Set down a faithful copy of every record, and skip the pictures in it.

*** INPUT DATA Section Begins ***

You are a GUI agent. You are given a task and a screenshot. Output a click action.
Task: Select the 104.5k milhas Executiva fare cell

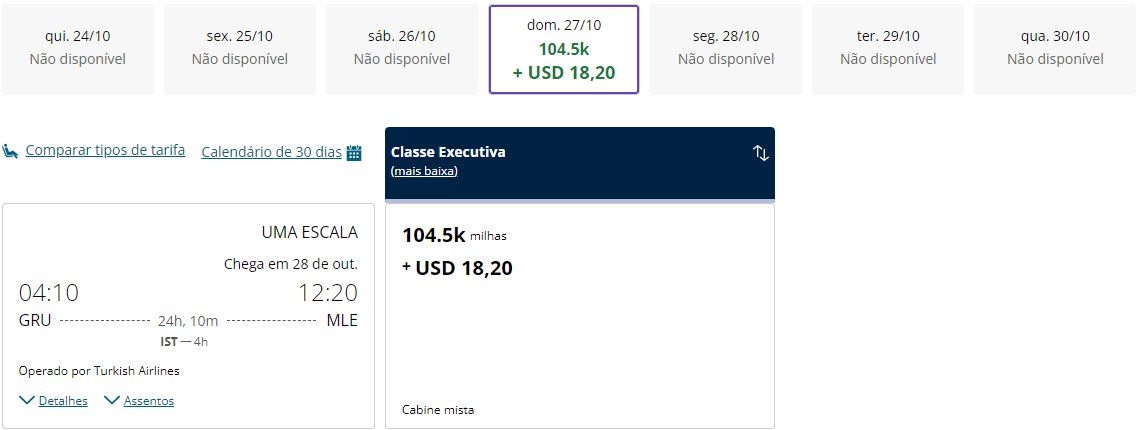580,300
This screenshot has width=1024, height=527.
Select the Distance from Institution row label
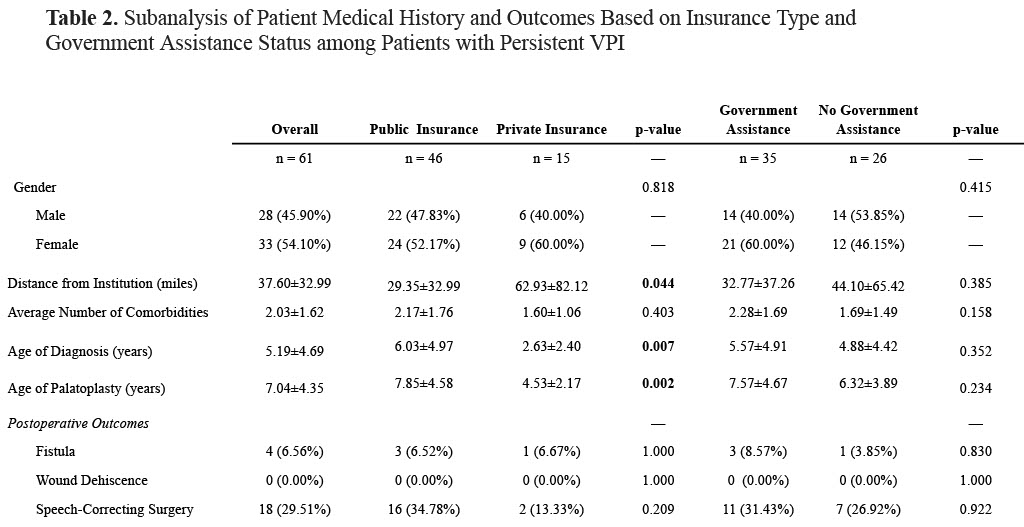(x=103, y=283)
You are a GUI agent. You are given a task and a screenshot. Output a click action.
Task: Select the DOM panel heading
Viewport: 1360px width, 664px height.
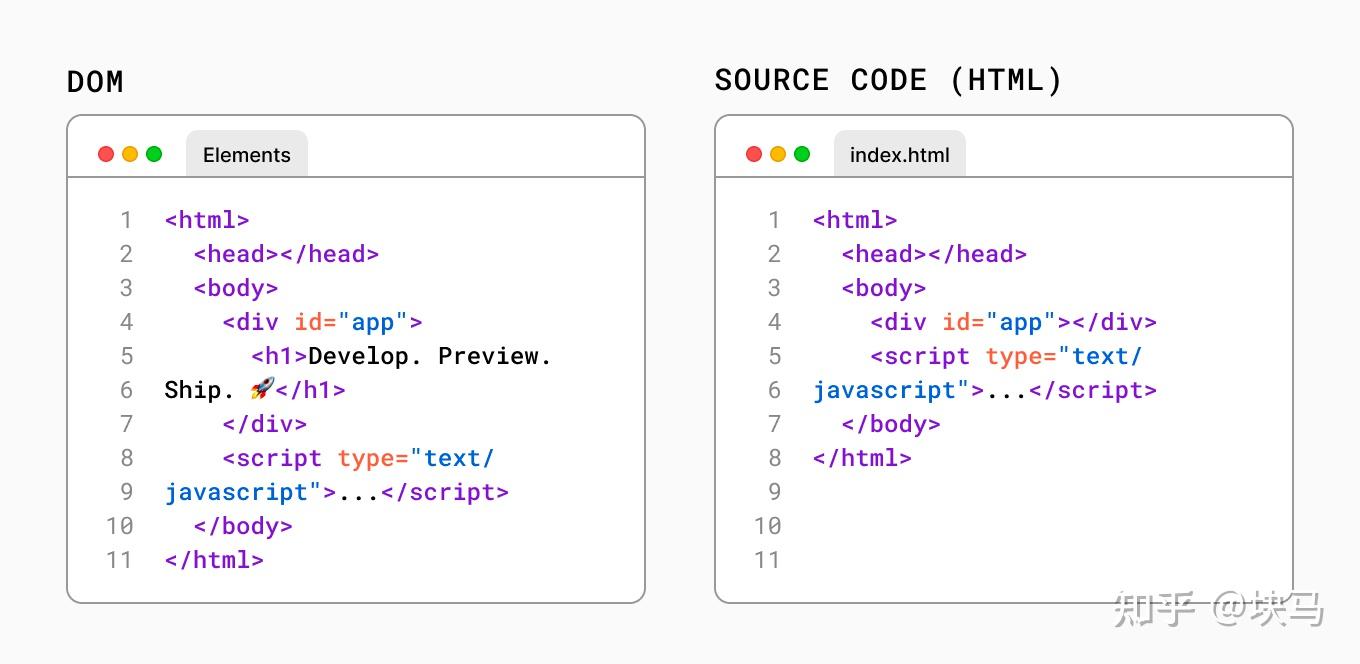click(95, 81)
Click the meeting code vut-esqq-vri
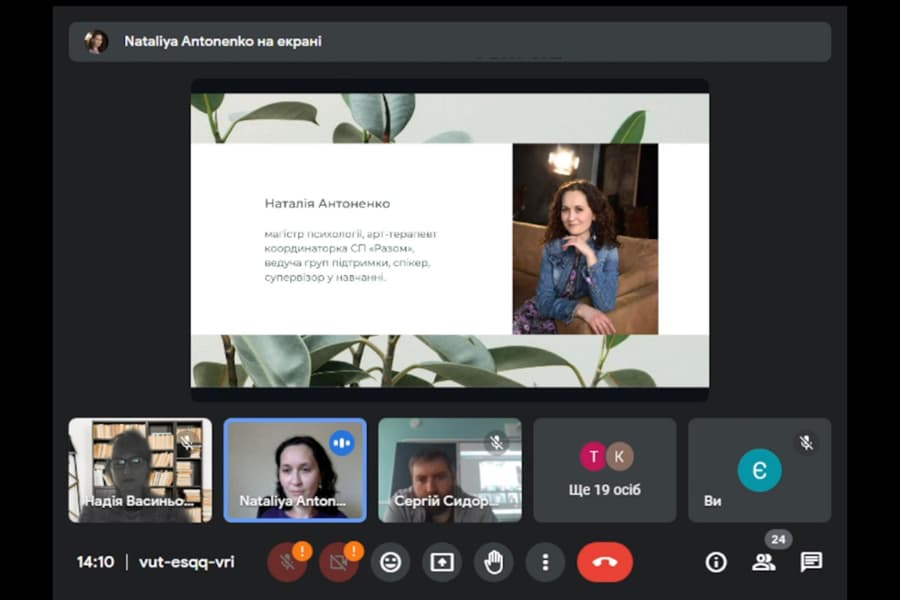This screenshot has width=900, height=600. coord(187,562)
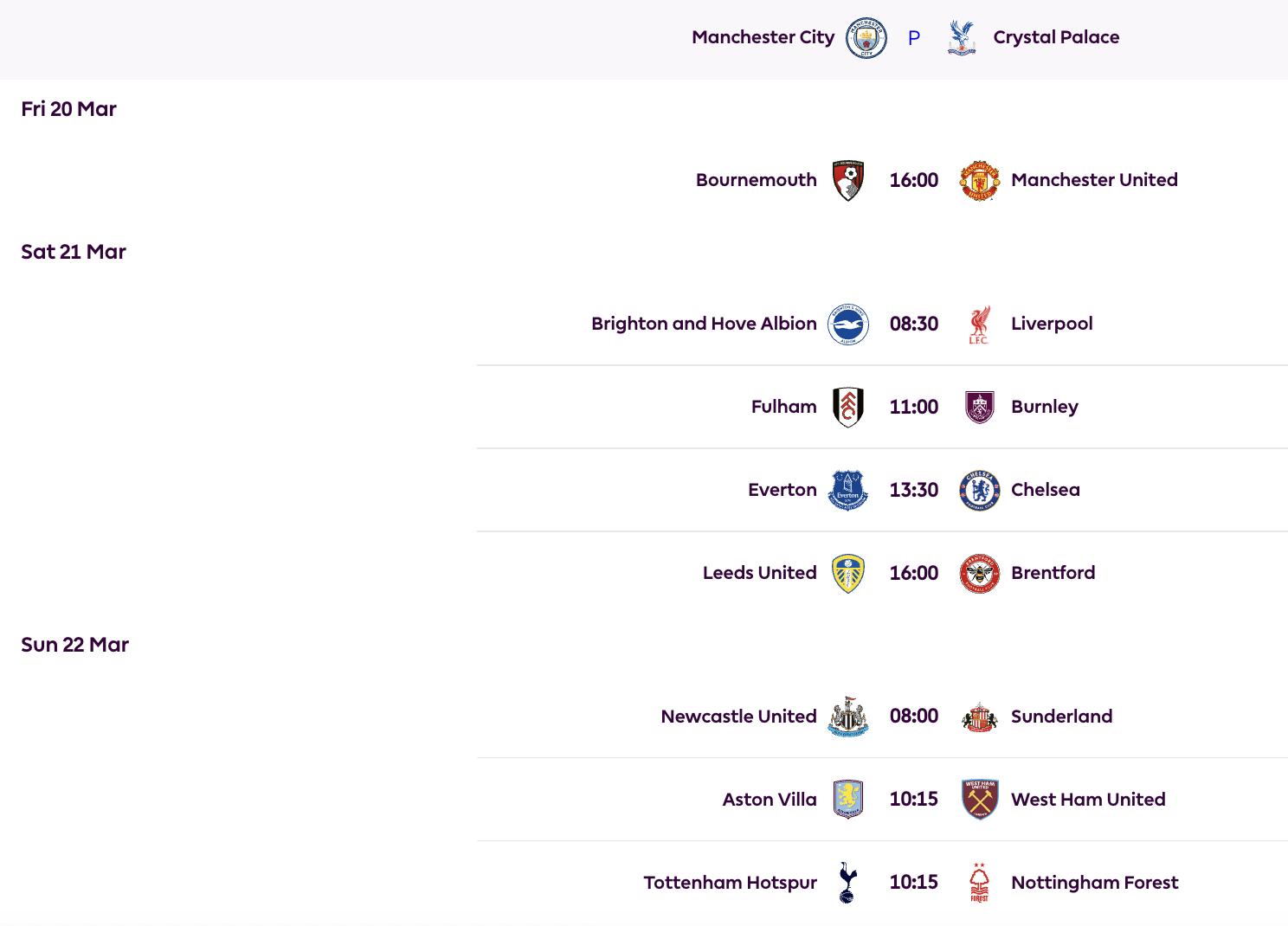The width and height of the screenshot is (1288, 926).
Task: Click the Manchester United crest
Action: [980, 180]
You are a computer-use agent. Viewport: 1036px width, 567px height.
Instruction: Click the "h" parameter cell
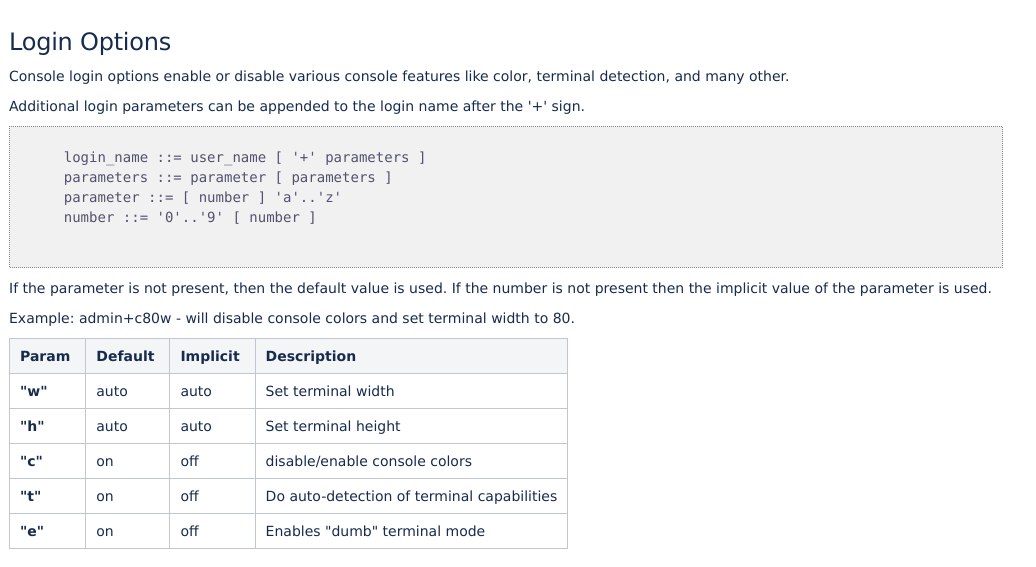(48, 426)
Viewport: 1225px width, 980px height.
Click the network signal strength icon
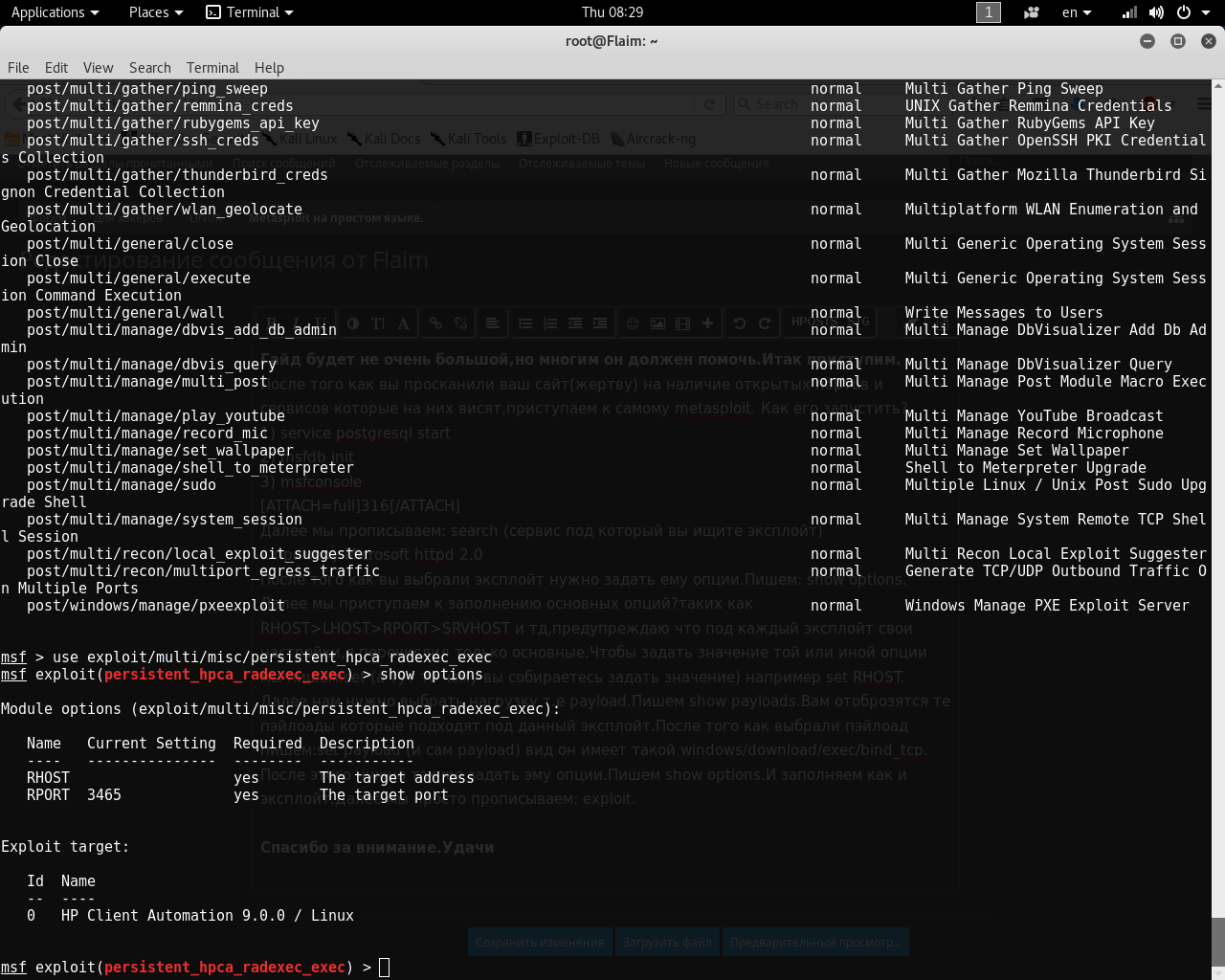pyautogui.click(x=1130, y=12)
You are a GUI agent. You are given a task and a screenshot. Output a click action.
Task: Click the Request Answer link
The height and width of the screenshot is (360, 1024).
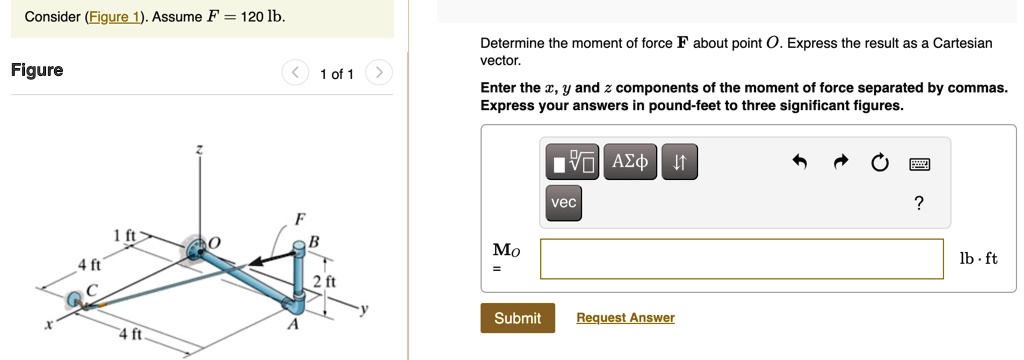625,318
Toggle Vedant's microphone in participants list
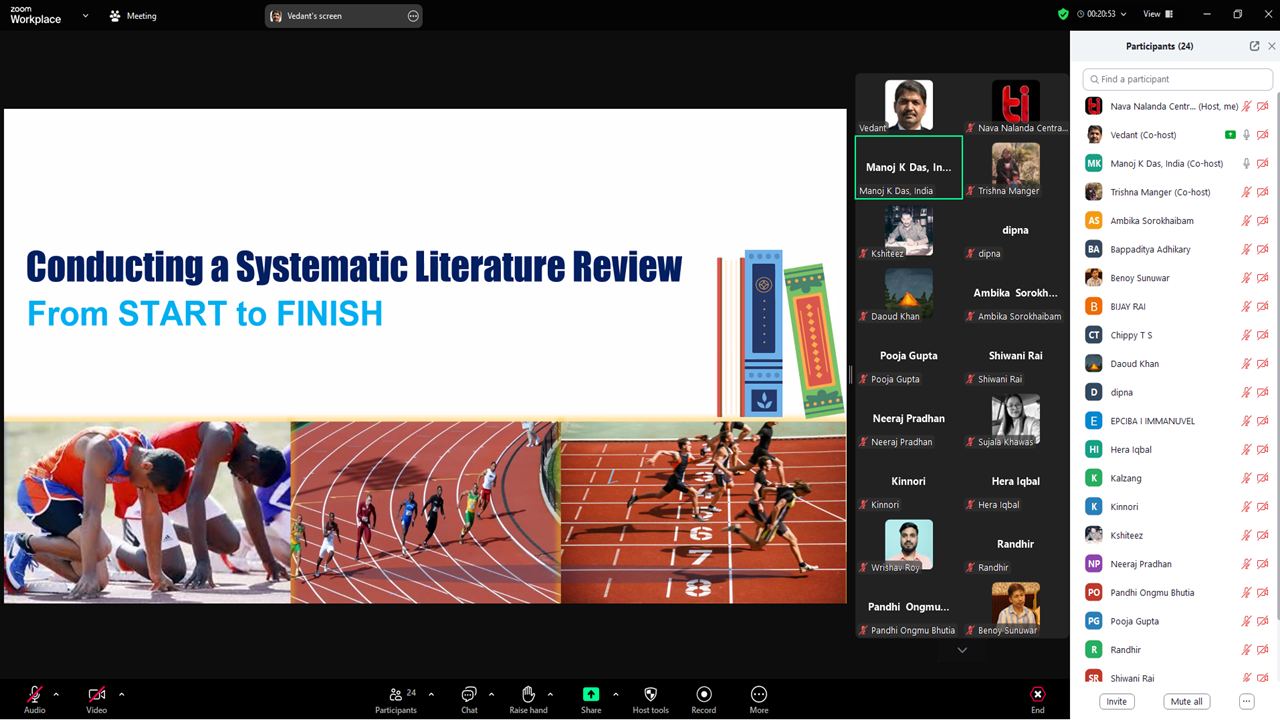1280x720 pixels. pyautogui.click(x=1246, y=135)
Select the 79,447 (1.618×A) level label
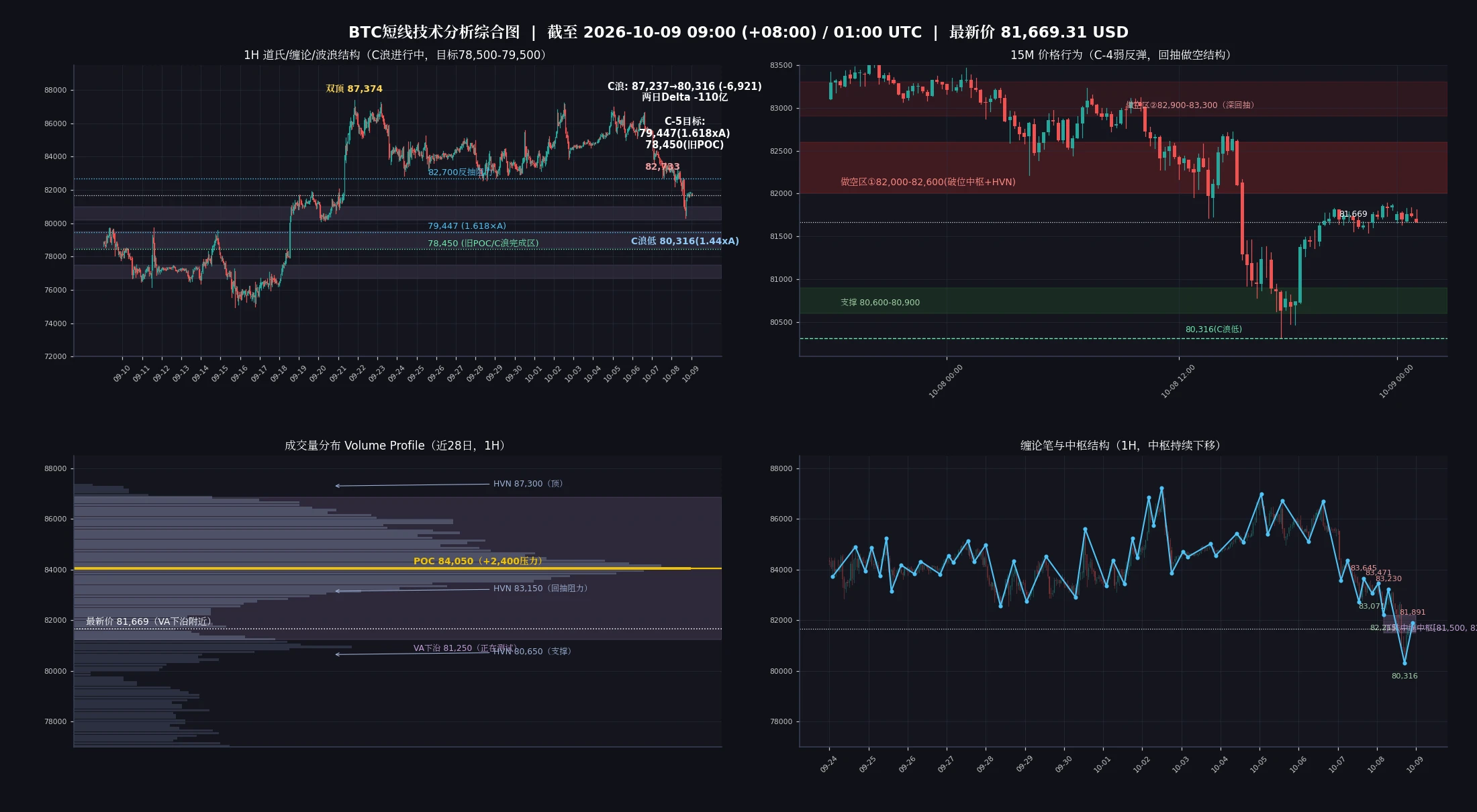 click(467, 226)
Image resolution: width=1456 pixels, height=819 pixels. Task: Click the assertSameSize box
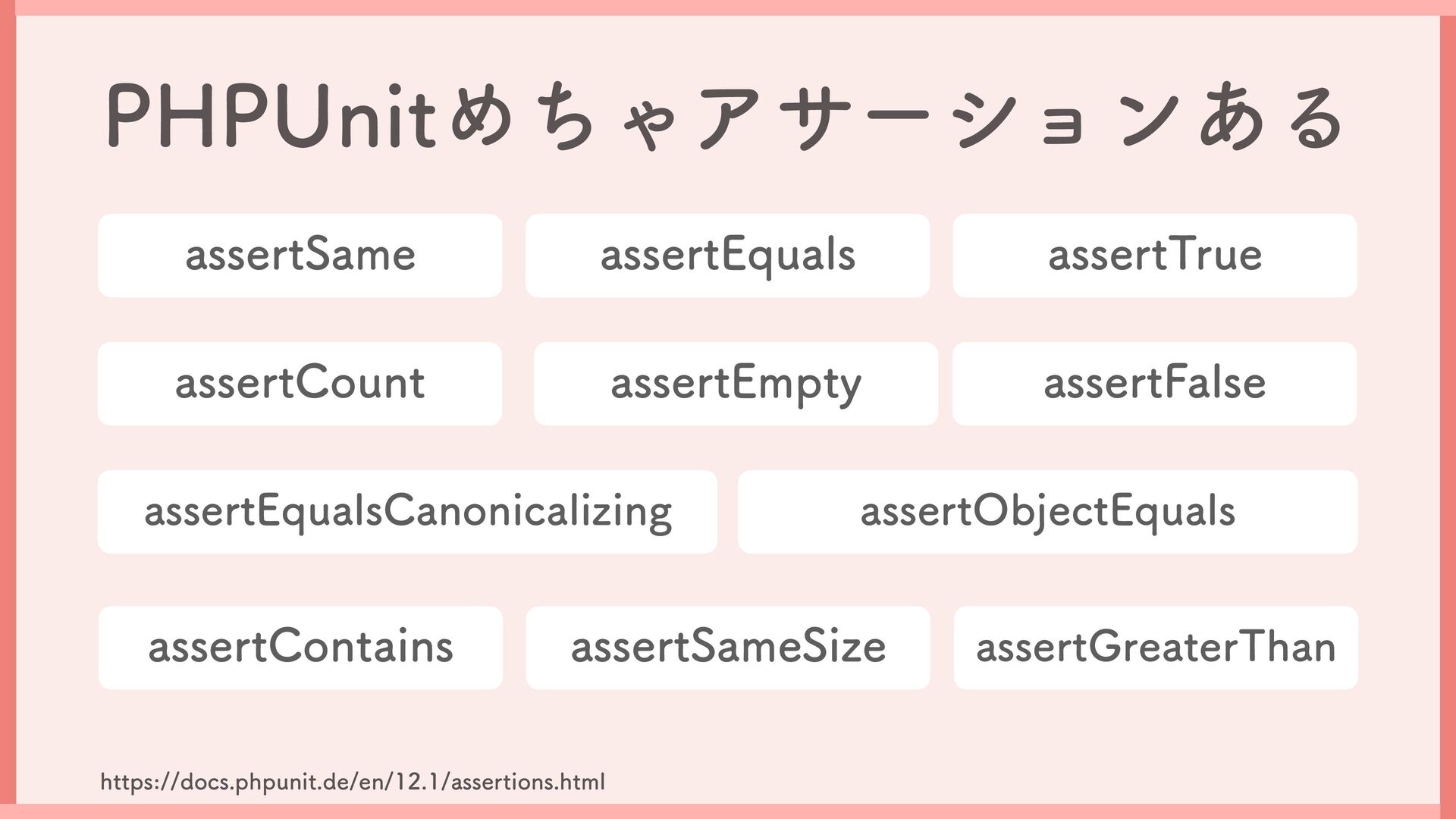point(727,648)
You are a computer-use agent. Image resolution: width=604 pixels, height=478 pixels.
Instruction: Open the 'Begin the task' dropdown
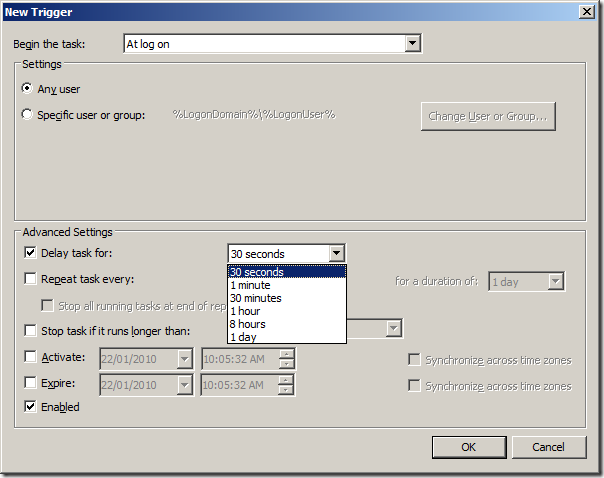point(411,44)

*** INPUT DATA Section Ends ***

ANSWER TO THIS PROBLEM »
You are a GUI agent. You are given a task and a screenshot. Output a click action.
Task: Select the 104.5k milhas Executiva fare cell

580,300
This screenshot has width=1024, height=527.
Select the Distance from Institution row label
(x=103, y=283)
You are a GUI agent. You are given a task and a screenshot. Output a click action.
Task: Select the DOM panel heading
Viewport: 1360px width, 664px height.
click(95, 81)
Click the meeting code vut-esqq-vri
This screenshot has width=900, height=600. coord(187,562)
The width and height of the screenshot is (1288, 926).
Task: Click the Manchester United crest
Action: [980, 180]
You are a computer-use agent. Viewport: 1036px width, 567px height.
Instruction: Click the "h" parameter cell
(48, 426)
Viewport: 1225px width, 980px height.
Click the network signal strength icon
pyautogui.click(x=1130, y=12)
You are a GUI agent. You are given a task and a screenshot. Output a click action.
Task: Click the Request Answer link
The height and width of the screenshot is (360, 1024).
625,318
Toggle Vedant's microphone in participants list
1280x720 pixels. pyautogui.click(x=1246, y=135)
Select the 79,447 (1.618×A) level label
 click(467, 226)
Image resolution: width=1456 pixels, height=819 pixels. Task: Click the assertSameSize box
point(727,648)
You are a computer-use agent. Image resolution: width=604 pixels, height=478 pixels.
Instruction: Open the 'Begin the task' dropdown
point(411,44)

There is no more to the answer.